Pull out each line of the entries below that contains the string "click". Only matches with the same uppercase and lowercase letters count.

* **Dataset items**
"""

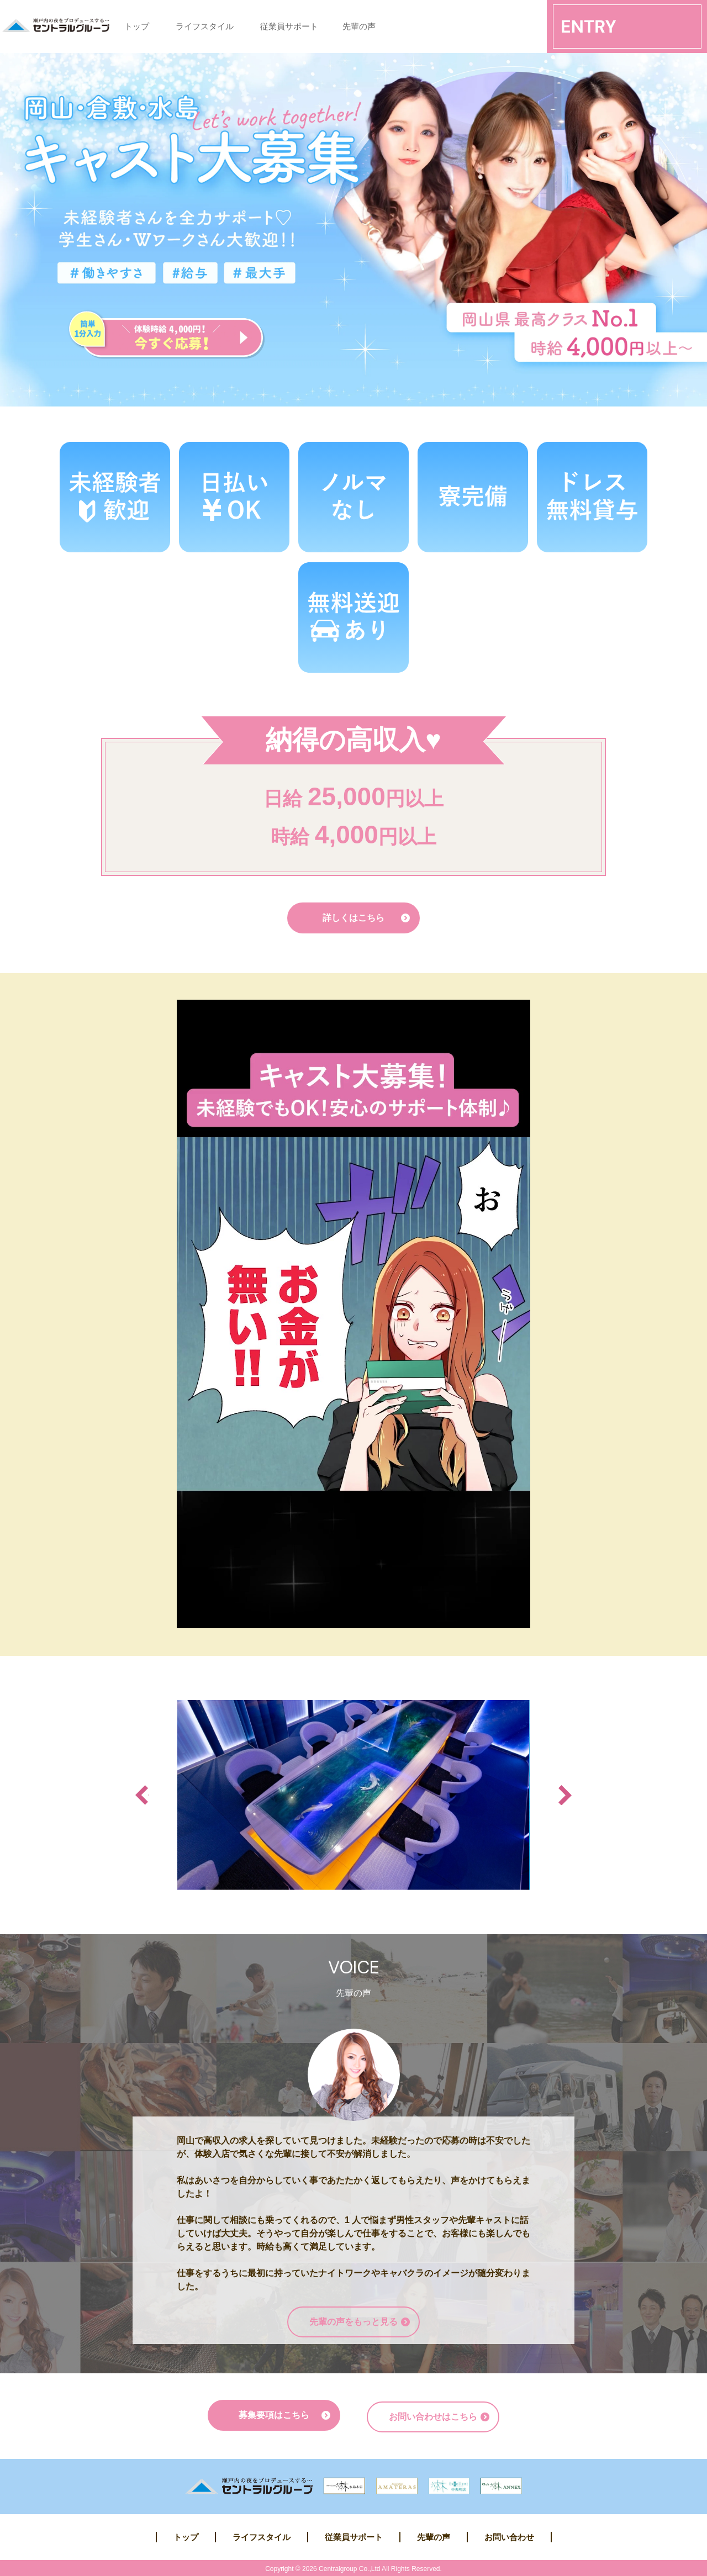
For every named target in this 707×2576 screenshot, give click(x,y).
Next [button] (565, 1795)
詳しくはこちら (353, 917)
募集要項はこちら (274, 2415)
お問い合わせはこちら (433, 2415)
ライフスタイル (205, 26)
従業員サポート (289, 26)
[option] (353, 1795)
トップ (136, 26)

"""

* **Exercise result**
For every named target in this 707×2576 screenshot, give click(x,y).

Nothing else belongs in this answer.